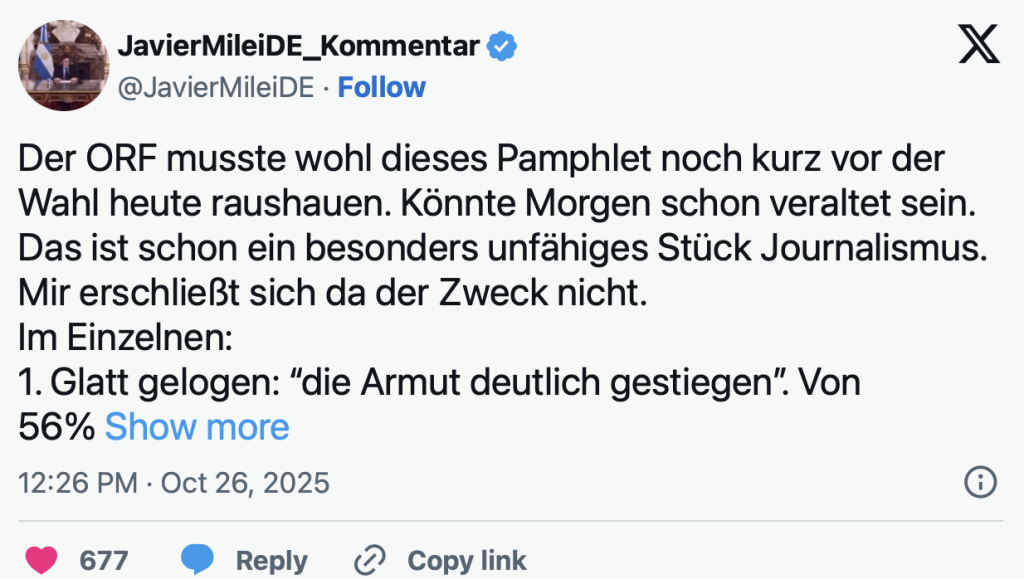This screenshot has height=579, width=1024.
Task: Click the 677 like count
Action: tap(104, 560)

..........

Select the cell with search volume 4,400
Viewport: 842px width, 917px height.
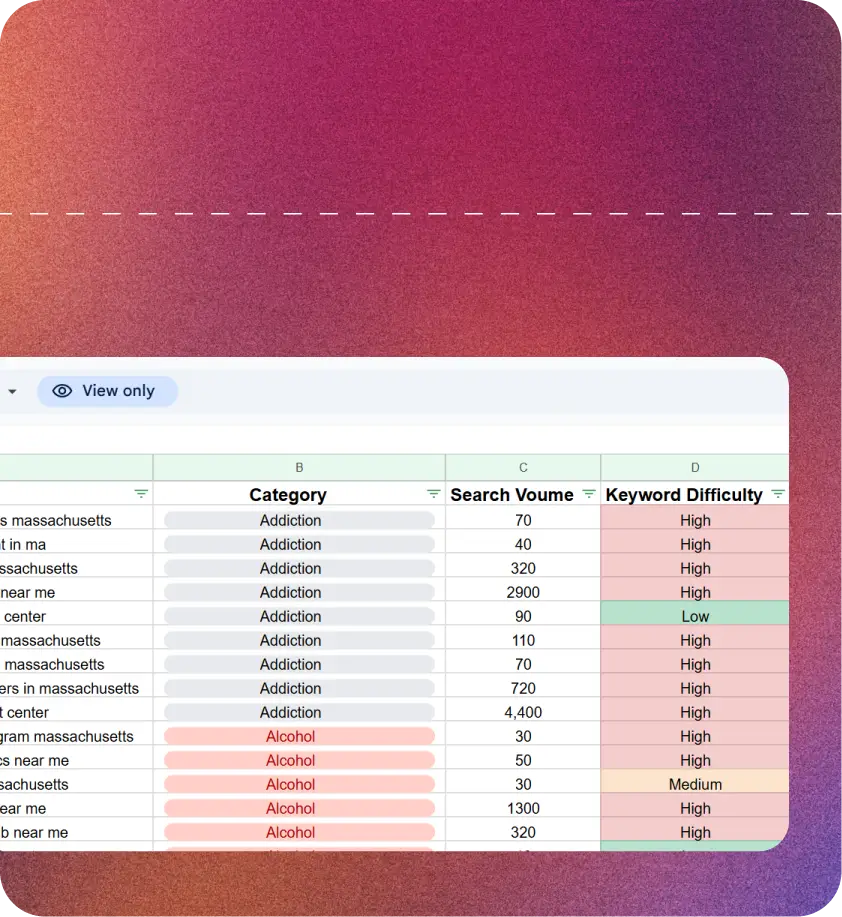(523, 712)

..........

→ **Stated task**
Convert the records into a JSON list of strings, one string per line, starting at the line that contains "This screenshot has height=579, width=1024." and ending after the line that contains "Action: tap(104, 560)". Omit blank lines and leave the pictures out.

→ **Complete output**
[
  "This screenshot has height=579, width=1024.",
  "Task: Click the 677 like count",
  "Action: tap(104, 560)"
]